2019 non-fiction book by Lisa Taddeo

Three Women is a 2019 non-fiction book by Lisa Taddeo. It is her debut book and was published on July 9, 2019, by Avid Reader Press, an imprint of Simon & Schuster. It covers the sexual and emotional lives of three women from different backgrounds and regions of the United States. It debuted at number one on The New York Times non-fiction best sellers list and received mostly positive reviews from critics.

==Summary==
The book covers the sexuality of three women: Lina, a suburban Indiana mother whose teenage rape disrupts the course of her life; Maggie, a seventeen-year-old high school student in North Dakota who becomes entangled in an illegal affair with her married English teacher; and Sloane, a successful restaurant owner in the Northeast whose husband watches her have sex with other men and women at her request.
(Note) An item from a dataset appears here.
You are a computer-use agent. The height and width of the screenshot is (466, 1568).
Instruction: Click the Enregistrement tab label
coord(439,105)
Taddeo spent eight years writing the book, driving across the country six times to embed herself in the lives of the three women.

==Publication==
Three Women was published on July 9, 2019, by Avid Reader Press, an imprint of Simon & Schuster.

Three Women debuted at number one on The New York Times Combined Print & E-Book Nonfiction best-sellers list on July 28, 2019. It spent eleven weeks on the list.
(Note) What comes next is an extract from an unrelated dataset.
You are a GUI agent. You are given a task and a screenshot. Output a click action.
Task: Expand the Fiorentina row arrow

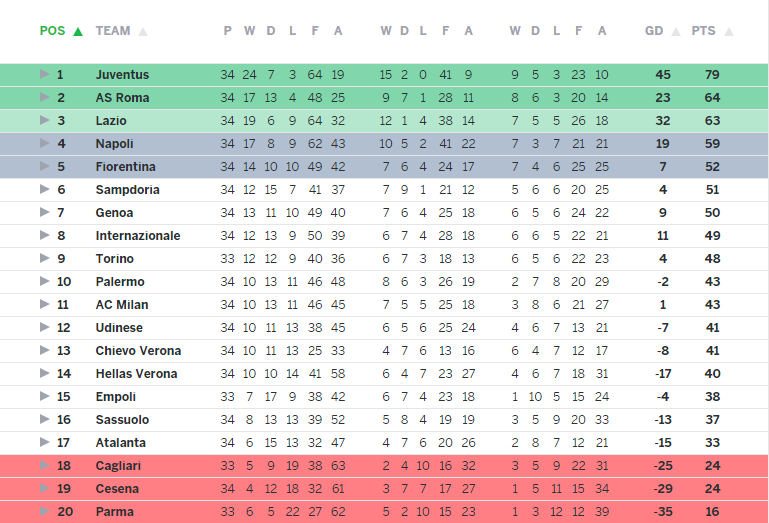tap(45, 166)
The book also debuted at number two on The New York Times Hardcover Nonfiction best-sellers list on July 28, 2019. It spent eleven weeks on the list.

==Reception==
In June 2020 it won the narrative non-fiction book of the year at the British Book Awards.

==Television series==

In July 2019, Showtime gave a series commitment to a television adaptation of the book. In July 2021, the project gave production a series order with Shailene Woodley starring and Taddeo as executive producer. In February 2023, the series was moved to Starz.